Saat Archer selesai, dia merasakan mana terkuras dari tubuhnya hingga hampir setengahnya tersisa. Dia membangun selusin dermaga untuk kapal sebelum dia harus berhenti. Dia turun ke tanah dan duduk.

Ia mengaktifkan gelangnya dan mengirim pesan kepada Aisha bahwa ia telah membangun pangkalan angkatan laut di Dragons Cove dan bahwa ia harus mengirim orang ke sana untuk membangun apa pun yang mereka butuhkan. Wanita ras naga itu setuju dan mengatakan kepadanya bahwa mereka akan segera tiba.

Archer berbaring di rerumputan hijau, menikmati waktu istirahat sejenak.

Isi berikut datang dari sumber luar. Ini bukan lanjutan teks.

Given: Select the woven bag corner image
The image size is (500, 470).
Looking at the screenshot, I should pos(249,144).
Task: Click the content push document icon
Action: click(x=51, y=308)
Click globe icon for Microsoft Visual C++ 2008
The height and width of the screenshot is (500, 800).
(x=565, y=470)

Tiba-tiba, sebuah suara halus bergema di belakangnya: “Jadi, kata-kata anak-anakku itu benar. Sang Mesias akhirnya menghabiskan waktu di Tanah Suci.”

Terkejut, Archer menoleh dan melihat seorang wanita menawan berdiri di hadapannya. Rambut abu-abunya yang terurai menari-nari ditiup angin sepoi-sepoi sementara penutup matanya menutupi matanya. Ia mendapati dirinya terpikat oleh kehadiran wanita itu.

"Mungkin dia buta? Apa yang dia bicarakan?"

Berpakaian jubah putih dan abu-abu, dia memancarkan aura misterius yang menutupi bentuk tubuhnya yang indah. Sambil menepis rasa herannya, dia bertanya, "Siapakah kamu?"

Wanita itu melangkah maju sebelum berlutut. Dia memperkenalkan dirinya, "Saya Agrippina Dreadblade, pemimpin Fireheart Faith, tuanku."

Alis Archer terangkat saat dia bertanya-tanya apakah dia bisa membaca pikiran atau melihat masa depan. Saat itulah Agrippina berkata, "Aku ingin bertemu dengan anak laki-laki yang telah menyelamatkan banyak orang dan tidak meminta imbalan apa pun."

Dia terkekeh sebelum menjelaskan, "Saya mengambil semua barang berharga dan tidak meninggalkan apa pun."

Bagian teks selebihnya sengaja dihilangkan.